Not Enough Penguins

Sequelitis rears its ugly head in the lame, improbable 'Madagascar 2'

The Hollywood CGI machine has spit out yet another so-so animated product that will undoubtedly rake in large quantities of cash while anesthetizing at least three-quarters of its audience.

This time out, it's a boring sequel, as the Central Park Zoo animals take a trip from Madagascar to mainland Africa in the aptly titled Madagascar: Escape 2 Africa. What we have here is a weak and mundane follow-up to the 2005 original (that wasn't all that great itself). All of the starring voices return, as do the spunky penguins. Unfortunately, some new characters are completely uninteresting and bland.

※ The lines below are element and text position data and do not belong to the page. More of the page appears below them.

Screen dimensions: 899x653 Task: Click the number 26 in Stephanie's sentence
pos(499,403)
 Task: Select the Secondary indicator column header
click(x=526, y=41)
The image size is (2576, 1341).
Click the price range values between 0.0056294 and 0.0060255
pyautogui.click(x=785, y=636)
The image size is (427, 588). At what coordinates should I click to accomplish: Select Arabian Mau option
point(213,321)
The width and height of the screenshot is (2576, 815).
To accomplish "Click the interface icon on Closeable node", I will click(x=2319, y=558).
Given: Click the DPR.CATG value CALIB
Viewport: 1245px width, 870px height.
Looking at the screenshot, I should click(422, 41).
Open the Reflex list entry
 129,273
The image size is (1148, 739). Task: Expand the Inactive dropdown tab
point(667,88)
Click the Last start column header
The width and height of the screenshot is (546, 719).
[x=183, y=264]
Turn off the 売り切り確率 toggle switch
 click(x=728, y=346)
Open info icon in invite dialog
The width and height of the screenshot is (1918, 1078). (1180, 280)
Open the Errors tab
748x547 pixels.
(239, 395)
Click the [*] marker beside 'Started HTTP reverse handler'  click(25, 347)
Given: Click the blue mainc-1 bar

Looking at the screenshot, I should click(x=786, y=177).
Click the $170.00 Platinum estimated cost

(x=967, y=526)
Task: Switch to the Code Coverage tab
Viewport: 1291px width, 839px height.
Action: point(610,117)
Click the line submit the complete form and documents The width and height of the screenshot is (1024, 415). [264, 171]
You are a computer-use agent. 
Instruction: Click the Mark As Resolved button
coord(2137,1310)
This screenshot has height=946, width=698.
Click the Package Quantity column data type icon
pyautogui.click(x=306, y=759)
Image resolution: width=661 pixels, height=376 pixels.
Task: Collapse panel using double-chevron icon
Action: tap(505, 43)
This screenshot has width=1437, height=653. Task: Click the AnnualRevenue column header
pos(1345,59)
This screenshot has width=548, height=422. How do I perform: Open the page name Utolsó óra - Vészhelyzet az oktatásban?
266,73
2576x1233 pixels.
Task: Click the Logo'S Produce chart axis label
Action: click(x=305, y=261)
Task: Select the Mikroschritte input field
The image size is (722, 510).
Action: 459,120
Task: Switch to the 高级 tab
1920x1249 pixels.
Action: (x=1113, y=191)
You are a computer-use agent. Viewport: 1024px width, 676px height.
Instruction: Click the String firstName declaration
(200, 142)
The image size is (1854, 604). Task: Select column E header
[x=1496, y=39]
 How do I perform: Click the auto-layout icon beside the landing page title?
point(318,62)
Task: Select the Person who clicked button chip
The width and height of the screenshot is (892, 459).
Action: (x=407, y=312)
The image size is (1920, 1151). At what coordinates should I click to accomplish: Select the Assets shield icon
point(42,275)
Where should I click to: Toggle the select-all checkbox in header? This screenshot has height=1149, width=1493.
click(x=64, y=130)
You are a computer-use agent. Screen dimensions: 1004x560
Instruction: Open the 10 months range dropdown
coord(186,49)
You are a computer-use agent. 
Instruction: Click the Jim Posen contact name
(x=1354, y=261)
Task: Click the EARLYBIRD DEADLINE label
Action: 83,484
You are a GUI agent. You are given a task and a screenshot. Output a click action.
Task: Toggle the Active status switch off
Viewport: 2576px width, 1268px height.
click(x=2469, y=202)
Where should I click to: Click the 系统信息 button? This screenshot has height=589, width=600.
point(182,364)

The story has a cute prelude, going back in time to show Alex the lion as a little boy playing with his pop (the late Bernie Mac). Little Alex shows his penchant for dancing, and when Dad turns his back for an alpha-male-lion challenge with bully Makunga (Alec Baldwin), Alex gets lured away by hunters. He then winds up, improbably, floating in a crate to Manhattan, where he will become a star and grow up to be Ben Stiller.

The story then jumps ahead to the point where the last film left off. Alex and buddies Marty the zebra (Chris Rock), Melman the giraffe (David Schwimmer) and Gloria the hippo (Jada Pinkett Smith) are preparing to depart Madagascar in a repaired jet piloted by--you guessed it--the wily penguins. The plane, surprise, crashes long before reaching Manhattan, and the story moves to Alex's African homeland.

While Alex's reunion with his parents is kind of sweet, the film starts going haywire with improbable circumstances. Granted, it's a cartoon, and improbable things always happen in cartoons, but sequelitis really nails this film. For instance, an old lady/bit character from the first film who Alex tussled with winds up in Africa on a nature tour. Then she becomes the leader of a ragtag crew of New Yorkers who find themselves lost in Africa; they eventually confront Alex and threaten to eat him.


Of course, the dancing lemur, Julien (voice of Sacha Baron Cohen), is overplayed, eventually threatening to drop Melman the giraffe into a volcano as a sacrifice. Meanwhile, the penguins don't get enough screen time, although a moment where chimpanzees threaten a labor strike against them is probably the film's best moment.

Alec Baldwin's character is a one-dimensional washout. Baldwin is a funny actor when his actual face is involved, but his voice alone falls flat. Schwimmer's stupid giraffe is given a subplot involving his belief that he has skin cancer, because he has a brown dot. (Ha!) He's also in love with Gloria the hippo, which opens the door to all sorts of disgusting possibilities, if you ask me.

I find Rock's zebra character a little discombobulating, because he never curses. The sound of Rock speaking for long stretches of time without one obscene word just seems strange. Go ahead and let him cuss once! PG movies allow for one F-bomb, don't they? I'd pay good money to see an animated zebra drop an F-bomb. The looks on parents' faces would be priceless.

While the movie took three years to make, it appears that it took three hours to write. The characters aren't that engaging, and there are too many subplots. A spin-off with the penguins, or a prequel with more Alex as a kid, might work better. As for this crew of characters, the premise has been played out.